The deaths of up to 250 people who died following heart surgery at a troubled London cardiac unit are being reviewed.

The study is looking at all patients who underwent cardiac surgery at St George's Hospital in Tooting between April 2013 and September 2018.

Complex heart operations were moved out of the unit last year when it was revealed a "toxic" row had contributed to an above average death rate.

The review has been commissioned by NHS Improvement.

It is being carried out by a panel of independent cardiac surgery, cardiology and anaesthetic consultants.

The group is examining the safety and quality of care that patients who died during or after cardiac surgery received during the review period.

Image copyright PA
Image caption St George's hospital normally carry out about 1,000 cardiac operations every year

The Trust was found to have a higher mortality rate compared to other UK cardiac centres between April 2013 and March 2017.

The period between April 2017 and September 2018 is also being reviewed to see what happened when measures were introduced to improve services.
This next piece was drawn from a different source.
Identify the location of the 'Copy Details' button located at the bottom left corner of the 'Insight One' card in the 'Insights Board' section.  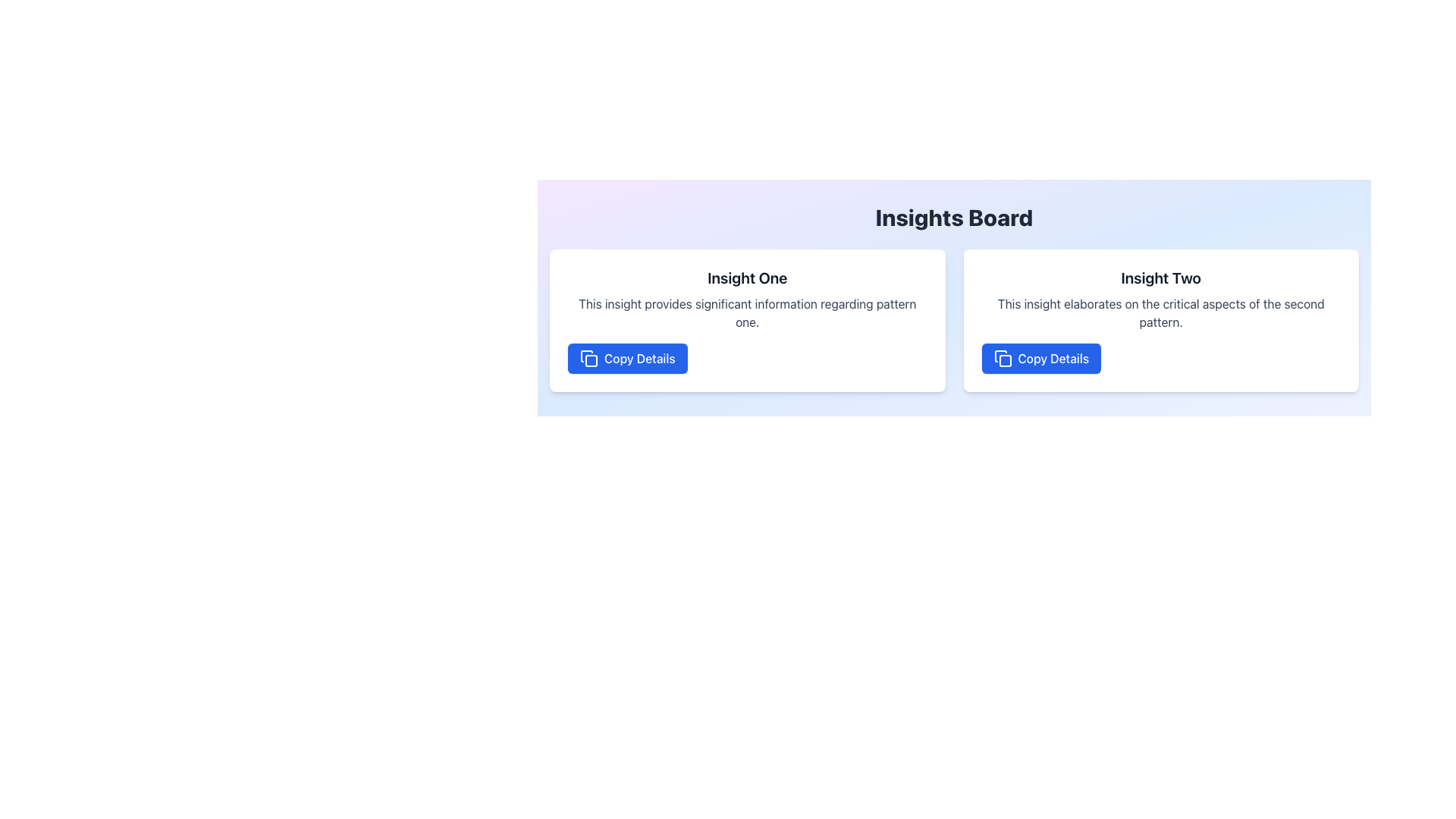
(627, 359).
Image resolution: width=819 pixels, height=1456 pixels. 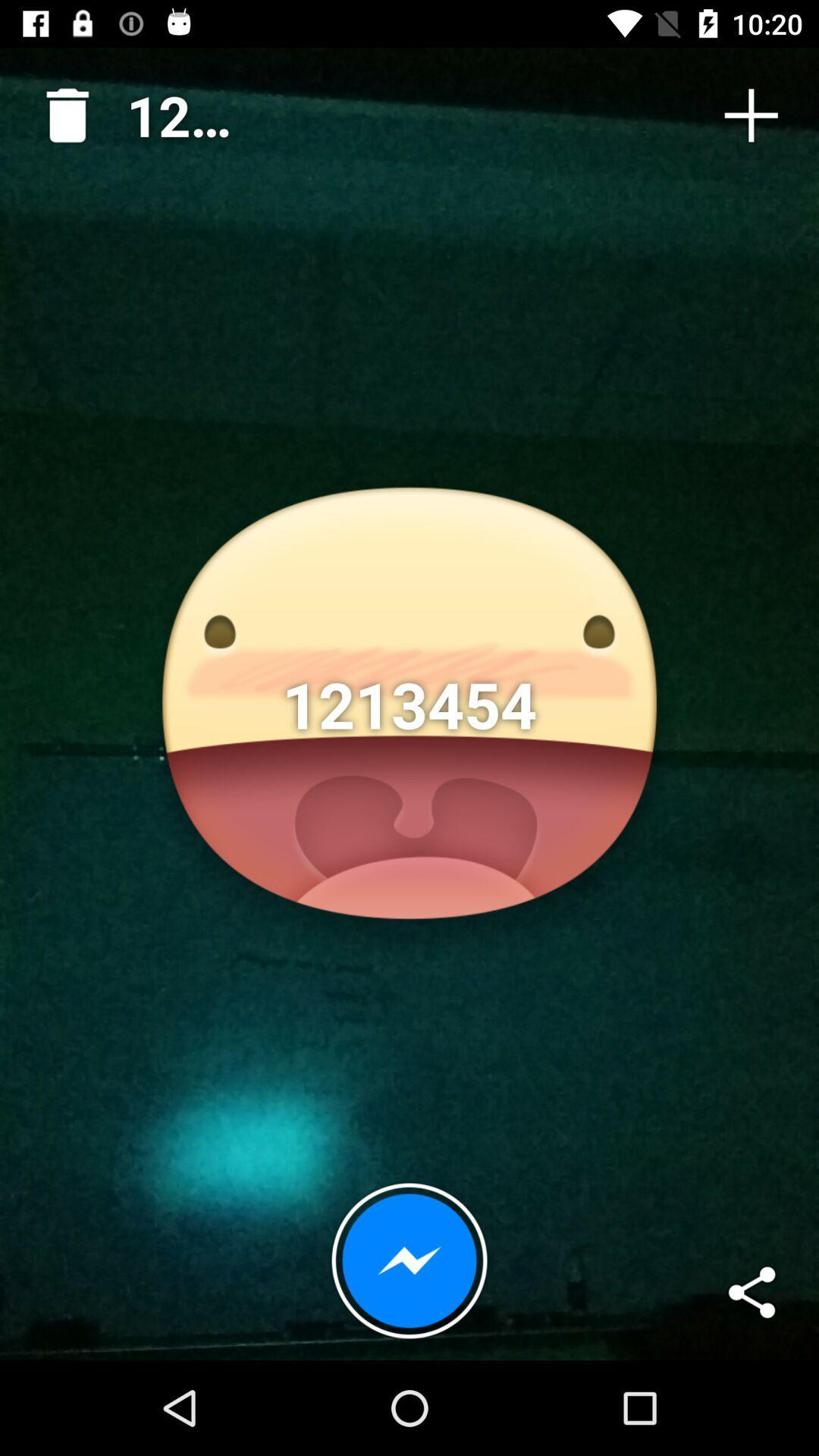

Between 200 and 250 deaths are expected to be looked at.

Deaths linked to other specialities like cardiology are not going to be included.

Jacqueline Totterdell, chief executive at St George's, said it was "absolutely essential that patients and their families have full confidence in the care our cardiac surgery team" and the review "will be a key part of that process."

Steve Russell, executive regional managing director for NHS Improvement said: "The review is to ensure the service is safe for its patients in the long term.

"The panel is making sure that the trust has identified any concerns arising from reviews of patients who have died after cardiac surgery and that these have been addressed appropriately."

The study is expected to take between six months and a year to complete.